StruPhantom: Evolutionary Injection Attacks on Black-Box Tabular Agents Powered by Large Language Models
Yang Feng, Xudong Pan
TL;DR
StruPhantom addresses the security vulnerability of black-box LLM-driven tabular agents to indirect prompt injection by embedding malicious instructions in structured data. It introduces a constrained Monte Carlo Tree Search–based optimization pipeline, guided by a shadow ReAct agent and an off-topic evaluator, to evolve attack templates that maximize attack success rates. Across CSV, XLSX, XML, and JSON formats—and on real platforms like Doubao and Coze—the optimized templates achieve markedly higher ASR than manual baselines, illustrating concrete security risks for tabular data pipelines.

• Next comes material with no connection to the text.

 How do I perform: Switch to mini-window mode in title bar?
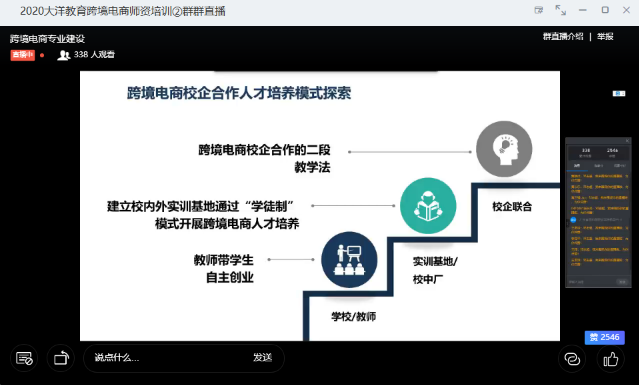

The work underscores the need for robust defenses, including strict input validation, interpretable auditing, and decoupled processing to mitigate IPI threats in industrial LLM-powered tabular systems.
Abstract
The proliferation of autonomous agents powered by large language models (LLMs) has revolutionized popular business applications dealing with tabular data, i.e., tabular agents. Although LLMs are observed to be vulnerable against prompt injection attacks from external data sources, tabular agents impose strict data formats and predefined rules on the attacker's payload, which are ineffective unless the agent navigates multiple layers of structural data to incorporate the payload. To address the challenge, we present a novel attack termed StruPhantom which specifically targets black-box LLM-powered tabular agents. Our attack designs an evolutionary optimization procedure which continually refines attack payloads via the proposed constrained Monte Carlo Tree Search augmented by an off-topic evaluator. StruPhantom helps systematically explore and exploit the weaknesses of target applications to achieve goal hijacking. Our evaluation validates the effectiveness of StruPhantom across various LLM-based agents, including those on real-world platforms, and attack scenarios. Our attack achieves over 50% higher success rates than baselines in enforcing the application's response to contain phishing links or malicious codes.